* _PROBLEM TO WORK ON_
Any picture among the records should be left out, please; retype the rest exactly.

====

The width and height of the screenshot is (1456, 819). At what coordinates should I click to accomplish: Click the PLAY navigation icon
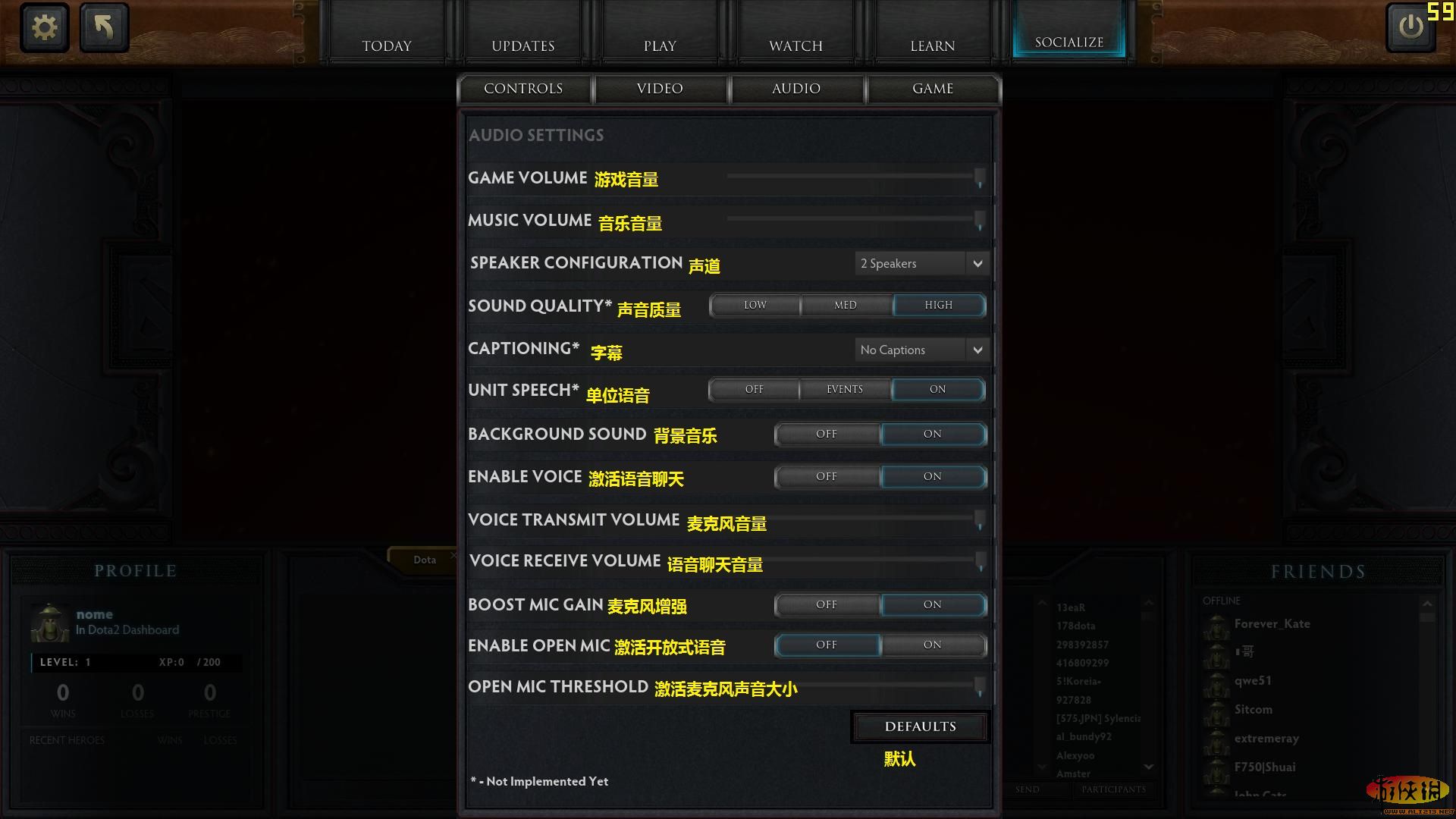point(660,46)
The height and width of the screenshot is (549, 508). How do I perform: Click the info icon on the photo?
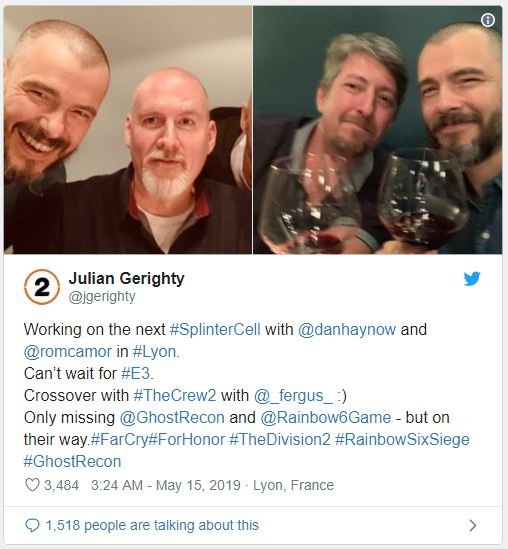pos(488,20)
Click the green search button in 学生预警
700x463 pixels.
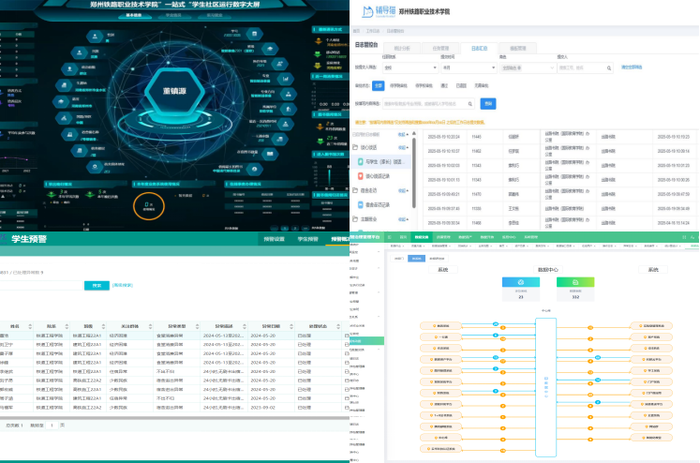[x=97, y=285]
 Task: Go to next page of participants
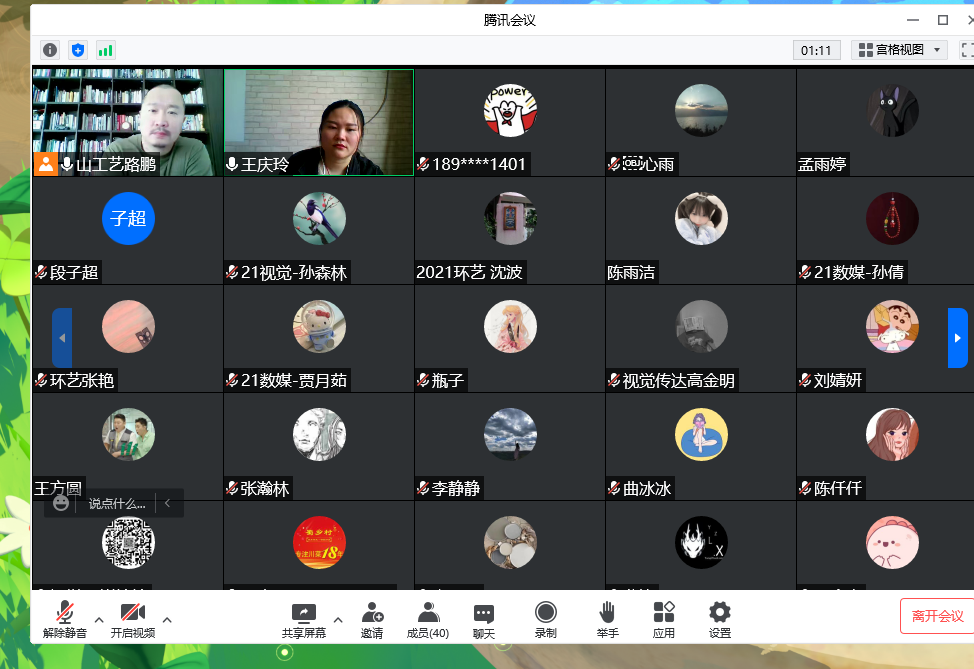click(957, 338)
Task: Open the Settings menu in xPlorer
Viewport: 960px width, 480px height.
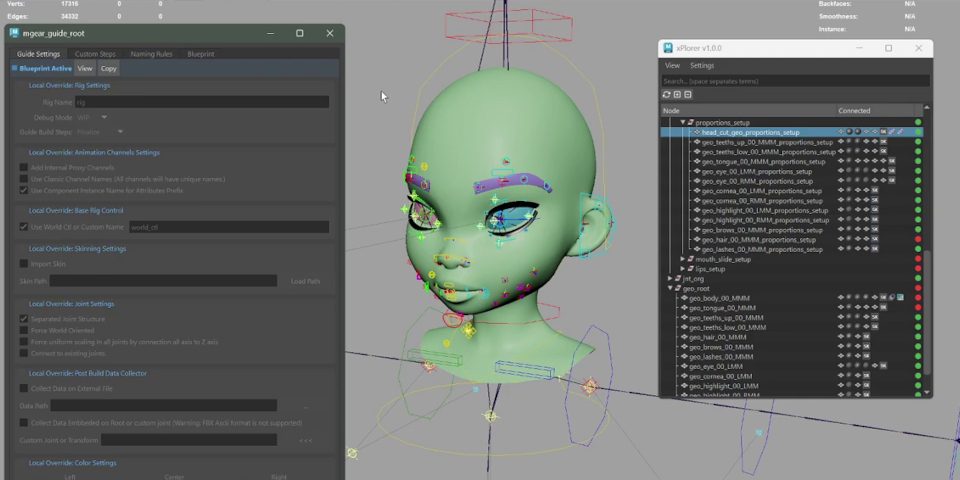Action: click(x=702, y=66)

====

* _OUTPUT OF THE EXERCISE_
The width and height of the screenshot is (1456, 819). At what coordinates should I click to accomplish: Click the PLAY navigation icon
point(660,46)
The height and width of the screenshot is (549, 508). How do I perform: Click the info icon on the photo?
pos(488,20)
Click the green search button in 学生预警
700x463 pixels.
[x=97, y=285]
 Task: Go to next page of participants
click(957, 338)
Task: Open the Settings menu in xPlorer
Viewport: 960px width, 480px height.
Action: click(x=702, y=66)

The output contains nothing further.